RAL Tier1 weekly operations castor 17/01/2011

Operations News

Started testing wirth CEDA on facilities
Agreed a preliminary structure for CASTOR configuration within Quattor
Possible cause of disk servers becoming unresponsive identified as use of TCP by rsyslog. Investigating switching to UDP.
Certification now upgraded to 2.1.9-6
Several disk servers went into intervention with various errors, mostly in CMS
Dicussed merging of ATLAS disk pools. Best approach will be discussed with CERN later this week.

T2K caused DoS on SRM because their production jobs were hitting us with 75k srmLs requests/hr.

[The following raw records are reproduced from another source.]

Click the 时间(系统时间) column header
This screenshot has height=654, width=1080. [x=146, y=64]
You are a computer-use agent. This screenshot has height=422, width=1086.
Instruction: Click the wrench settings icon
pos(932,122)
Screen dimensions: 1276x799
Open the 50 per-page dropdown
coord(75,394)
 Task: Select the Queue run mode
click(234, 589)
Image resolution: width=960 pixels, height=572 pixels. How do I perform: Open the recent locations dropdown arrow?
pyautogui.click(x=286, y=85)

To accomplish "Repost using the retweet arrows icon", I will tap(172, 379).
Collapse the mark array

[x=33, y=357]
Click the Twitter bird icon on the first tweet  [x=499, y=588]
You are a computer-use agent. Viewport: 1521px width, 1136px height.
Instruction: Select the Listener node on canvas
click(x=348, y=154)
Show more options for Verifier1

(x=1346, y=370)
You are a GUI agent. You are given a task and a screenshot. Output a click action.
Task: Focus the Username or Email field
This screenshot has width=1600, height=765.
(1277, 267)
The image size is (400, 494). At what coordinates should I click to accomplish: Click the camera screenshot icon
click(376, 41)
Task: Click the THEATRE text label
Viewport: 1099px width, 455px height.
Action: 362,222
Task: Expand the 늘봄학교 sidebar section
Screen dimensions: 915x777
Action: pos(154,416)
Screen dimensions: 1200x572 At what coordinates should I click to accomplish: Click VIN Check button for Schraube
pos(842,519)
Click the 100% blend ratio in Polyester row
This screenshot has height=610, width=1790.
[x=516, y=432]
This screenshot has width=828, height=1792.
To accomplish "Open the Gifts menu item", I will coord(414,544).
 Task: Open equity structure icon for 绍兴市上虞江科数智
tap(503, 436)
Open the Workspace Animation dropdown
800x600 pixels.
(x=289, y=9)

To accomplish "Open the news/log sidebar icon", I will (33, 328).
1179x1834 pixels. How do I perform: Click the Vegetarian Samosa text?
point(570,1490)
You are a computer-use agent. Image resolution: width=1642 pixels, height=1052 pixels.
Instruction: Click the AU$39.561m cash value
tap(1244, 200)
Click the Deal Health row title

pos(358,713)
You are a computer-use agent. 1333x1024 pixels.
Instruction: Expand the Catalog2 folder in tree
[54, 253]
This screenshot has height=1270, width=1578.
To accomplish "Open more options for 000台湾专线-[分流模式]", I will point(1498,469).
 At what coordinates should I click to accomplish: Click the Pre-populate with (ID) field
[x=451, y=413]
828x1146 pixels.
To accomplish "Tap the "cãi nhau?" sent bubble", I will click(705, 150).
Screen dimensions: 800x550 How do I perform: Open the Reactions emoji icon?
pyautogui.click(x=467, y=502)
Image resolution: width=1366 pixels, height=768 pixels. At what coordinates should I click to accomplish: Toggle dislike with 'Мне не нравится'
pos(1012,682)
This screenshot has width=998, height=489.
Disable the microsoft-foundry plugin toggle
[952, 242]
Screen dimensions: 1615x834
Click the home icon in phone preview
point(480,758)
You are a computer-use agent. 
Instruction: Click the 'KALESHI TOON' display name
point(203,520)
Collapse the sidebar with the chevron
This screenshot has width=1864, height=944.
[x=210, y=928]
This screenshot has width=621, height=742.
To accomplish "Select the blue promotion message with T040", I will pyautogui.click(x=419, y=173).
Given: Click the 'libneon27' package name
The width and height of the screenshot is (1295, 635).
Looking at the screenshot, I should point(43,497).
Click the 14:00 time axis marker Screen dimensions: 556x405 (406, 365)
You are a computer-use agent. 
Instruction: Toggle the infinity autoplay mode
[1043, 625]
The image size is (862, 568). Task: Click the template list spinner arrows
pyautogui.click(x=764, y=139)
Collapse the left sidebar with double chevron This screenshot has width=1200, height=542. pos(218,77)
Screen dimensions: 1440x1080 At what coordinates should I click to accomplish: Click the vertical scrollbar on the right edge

T2K looking into this.

Lack of production-class hardware running ORACLE 10g needs to be resolved prior to CASTOR for Facilities going into full production

Entries in/planned to go to GOCDB

Description	Start	End	Type	Affected VO(s)	Lead by
Update ATLAS disk servers to SL5 64bit	17/01/2011 08:00	18/12/2011 16:00	Downtime	ATLAS	MV

Upgrade CMS, Gen disk servers to SL5 64bit and Quattorize the non-Quattorized disk servers
CASTOR certification and upgrade to 2.1.9-10 which incorporates the fix for gridftp-internal to support multiple service classes, enabling checksums for Gen

Castor on Call person: Chris
Staff absence/out of the office:
- Matthew, Shaun at CERN (Thu-Fri)
- Richard (Fri)